The Church obliges all Catholics to take part in the Sunday Mass each week unless there is a serious reason to excuse us. Why, does the Church do this? The answer is that it is good for us, for our spiritual health. In each and every Mass, Jesus becomes present on the altar in the very same Sacrifice of Calvary, though in an unbloody manner. We can scarcely appreciate the Gift that is before us upon that altar. He is there. He sees us; He hears us. It is our own imperfections and insensible dispositions that prevent us from knowing the beauty and glory of each Mass.

We have serious obligations to participate in Mass on other days that commemorate the significant events of our salvation.
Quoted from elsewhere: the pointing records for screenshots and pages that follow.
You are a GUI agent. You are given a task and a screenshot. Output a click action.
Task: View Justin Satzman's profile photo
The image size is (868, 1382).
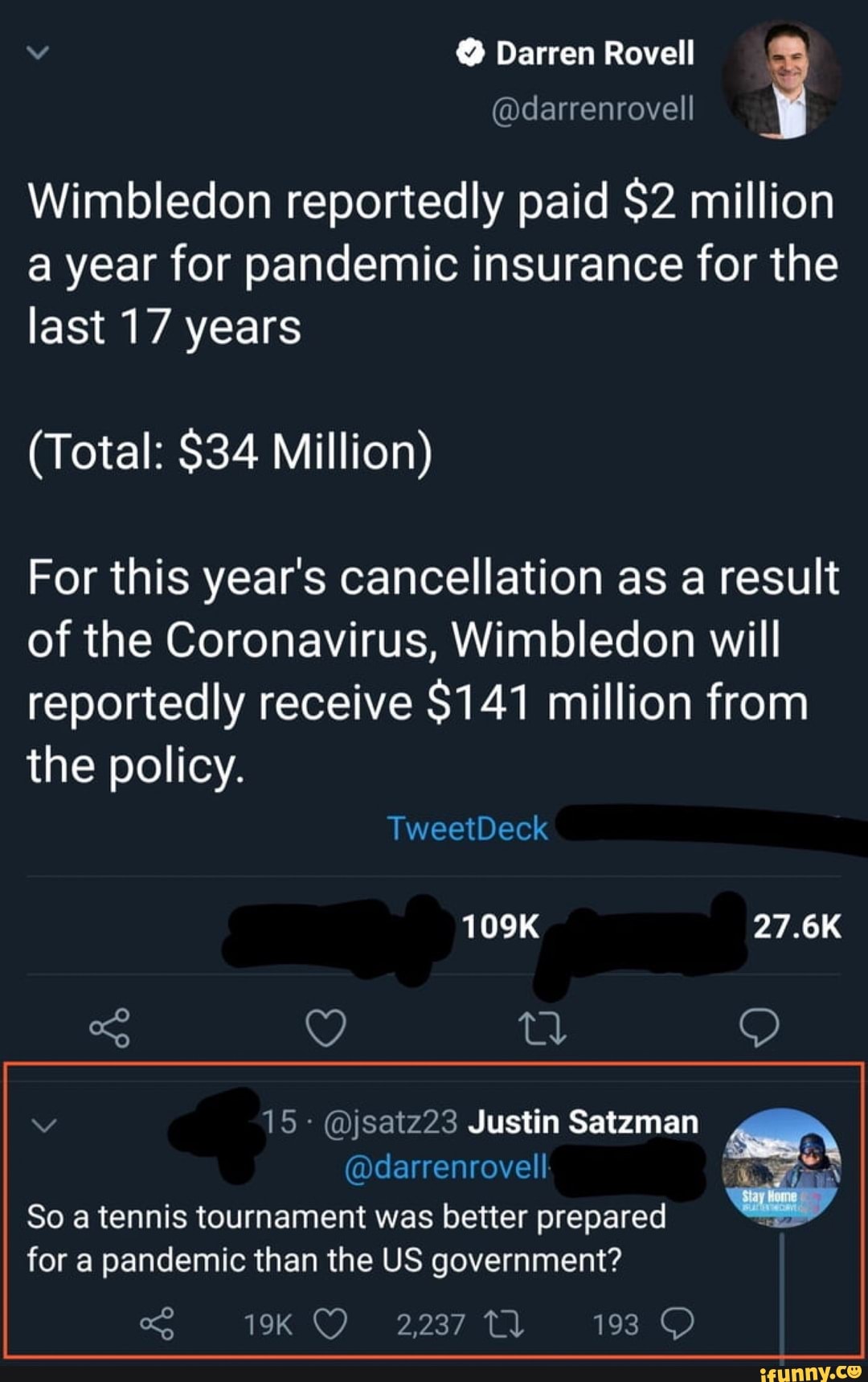(782, 1167)
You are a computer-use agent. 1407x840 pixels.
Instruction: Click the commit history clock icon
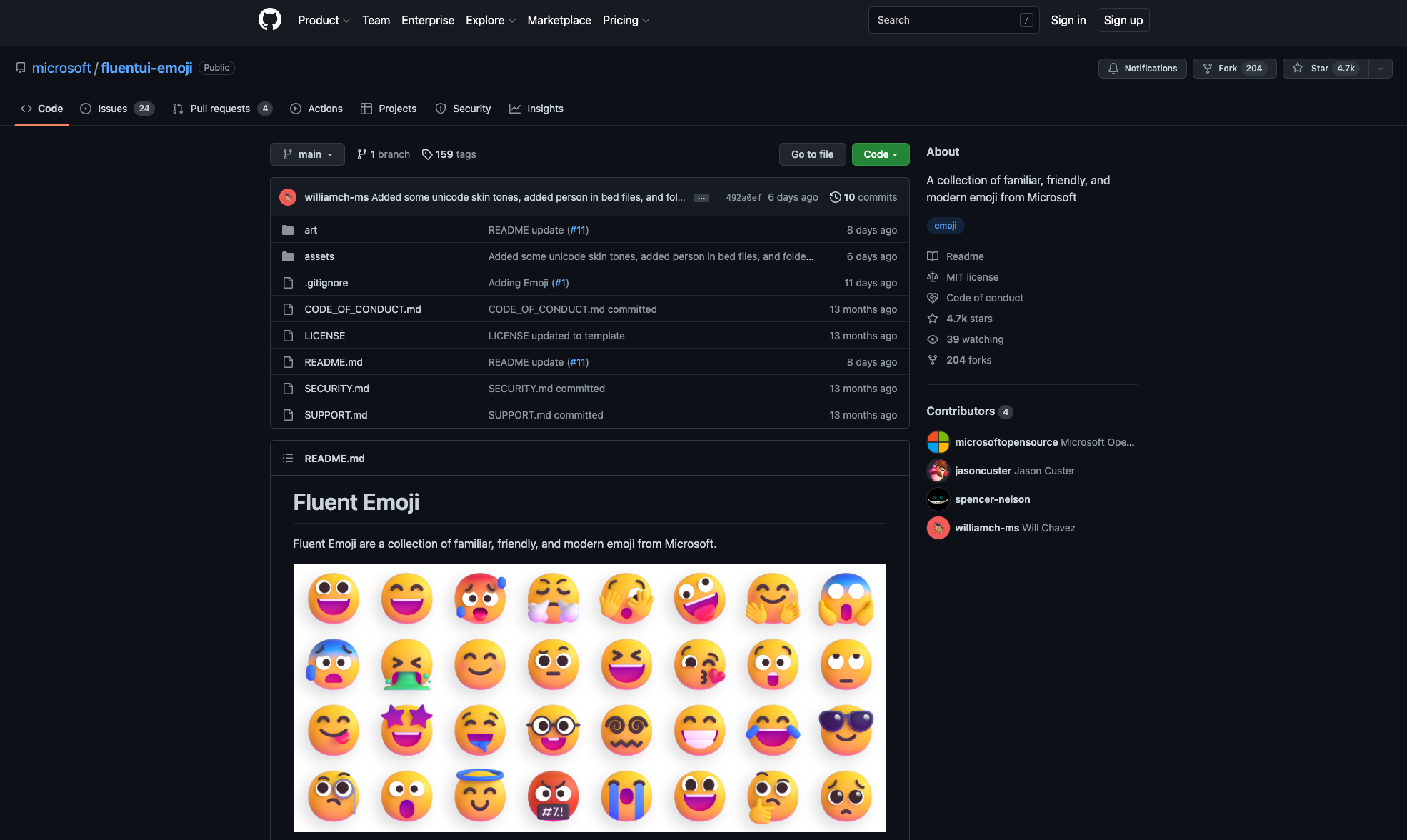[835, 197]
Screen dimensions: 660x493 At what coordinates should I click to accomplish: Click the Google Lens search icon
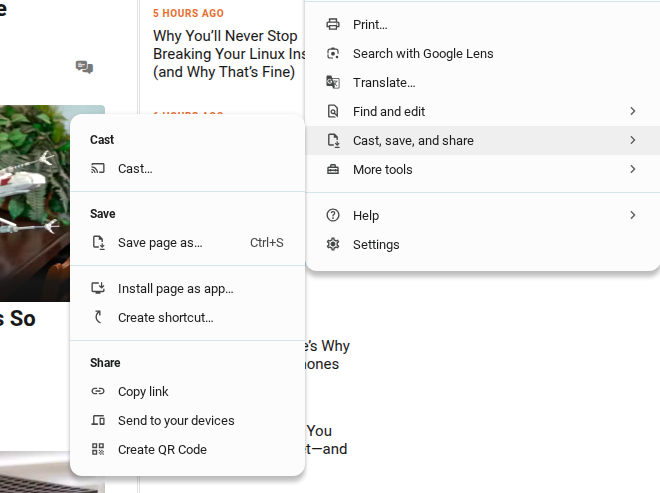[333, 53]
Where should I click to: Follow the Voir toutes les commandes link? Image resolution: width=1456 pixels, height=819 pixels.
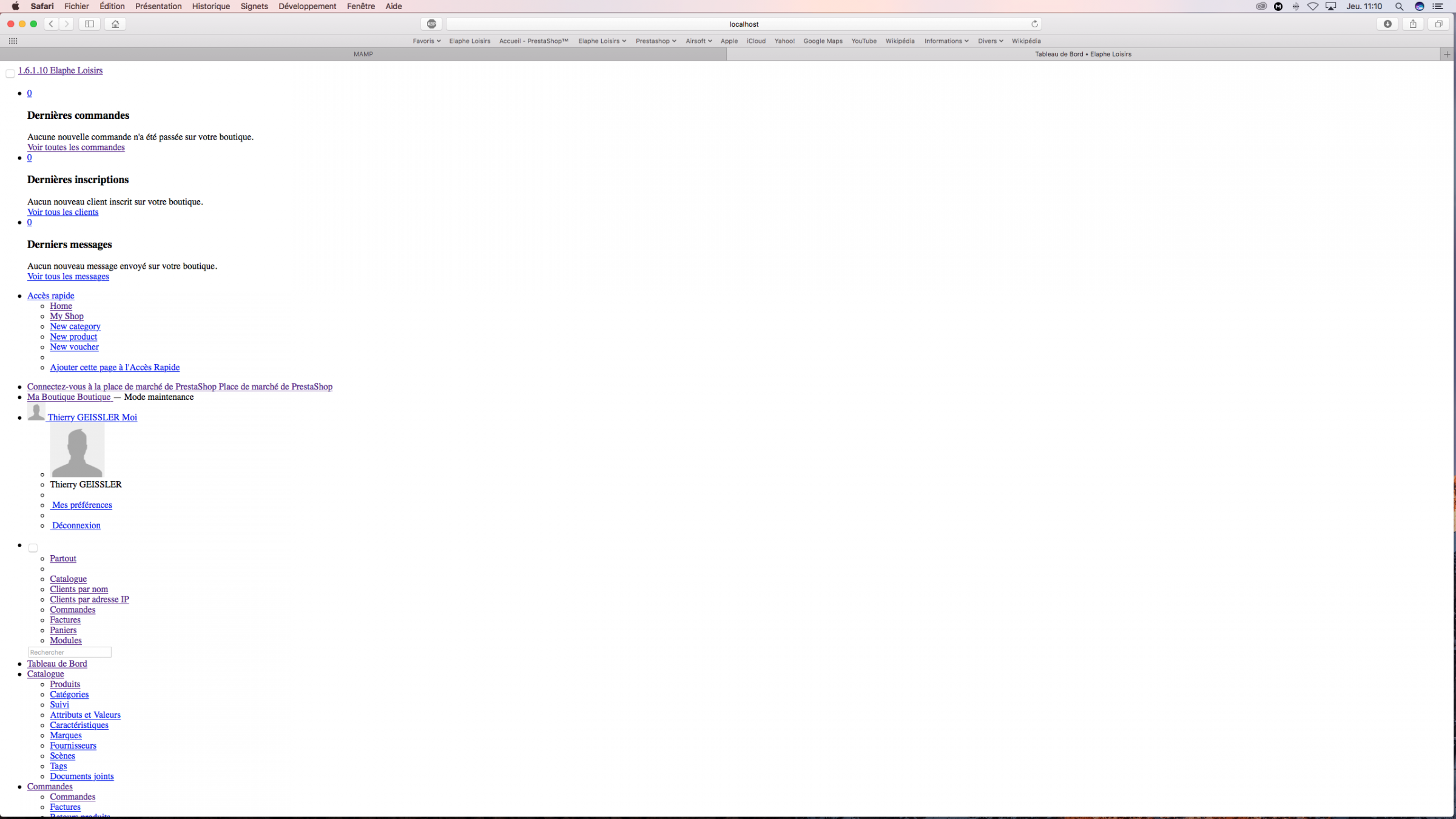(x=76, y=147)

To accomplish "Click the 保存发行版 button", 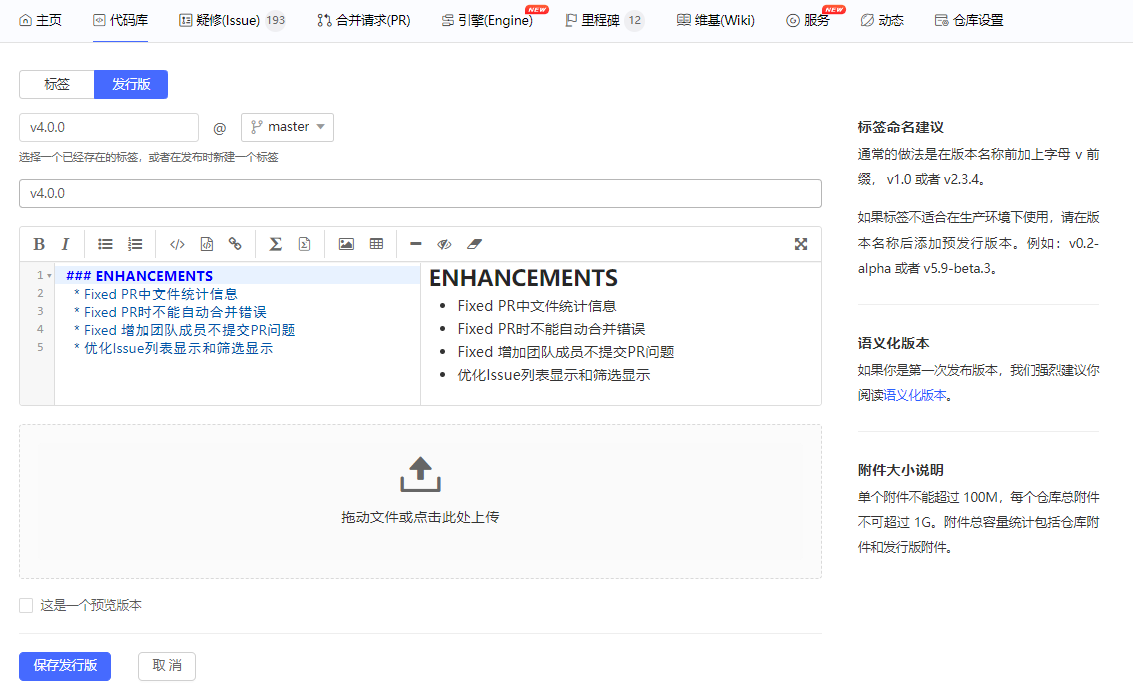I will pyautogui.click(x=65, y=666).
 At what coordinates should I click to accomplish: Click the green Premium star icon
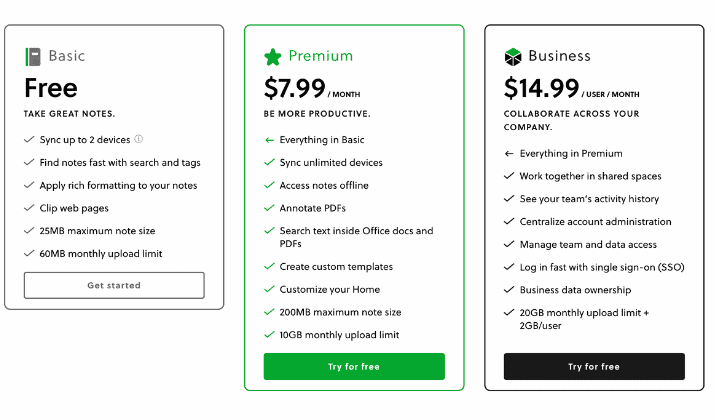pos(273,57)
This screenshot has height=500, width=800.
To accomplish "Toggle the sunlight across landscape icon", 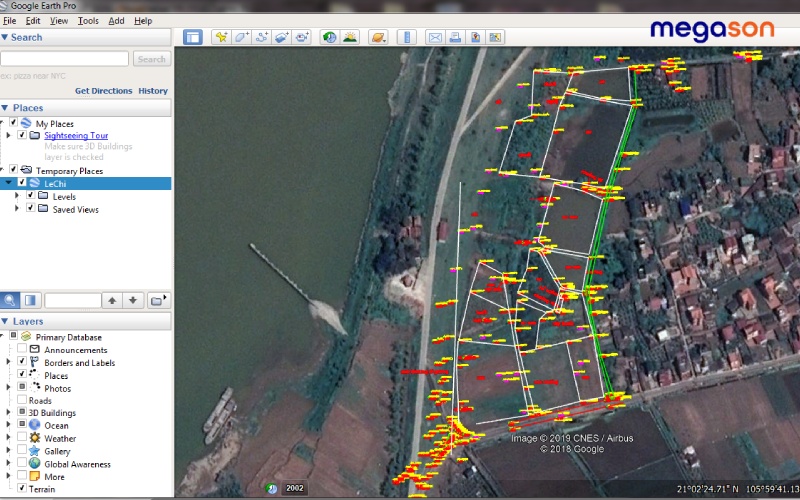I will (x=349, y=37).
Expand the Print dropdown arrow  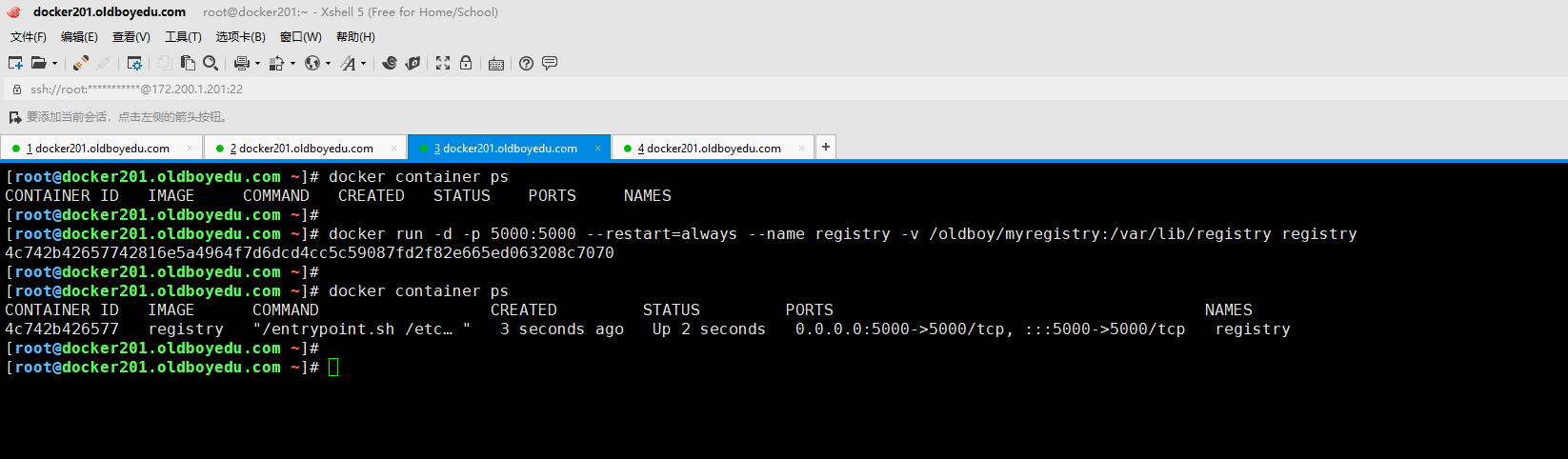(257, 64)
These are the Holy Days, namely, the Solemnity of Mary the Mother of God on January 1, Ascension Thursday, the Assumption of Mary, All Saints Day, the Immaculate Conception, and Christmas. When we are at Mass on these days or on any day, it is as if an ocean of God's grace is being poured upon us. Not only do we receive this benefit, but we also fulfill the virtue of religion whereby we render to God the worship that is due Him.

I indicated above that there are reasons that excuse the obligation to go to Sunday and Holy Day Masses. Being sick is one reason. Also, taking care of someone who is sick, whereby leaving that person even for a short time would be inadvisable.

Also excused is a person who is weak or advanced in age and walking the distance to church can dangerous. God does not want us to put ourselves or anyone else at risk because of the precept of participating in Mass. There are other reasons too, such as one's work requirement, although employers should be sensitive to their employees religious needs. Common sense is generally the rule.

May we all see Sunday Mass not so much as an obligation, but as a gift that we are privileged to partake in. May our understanding lead us to desire the Mass not only on Sundays but also during the week.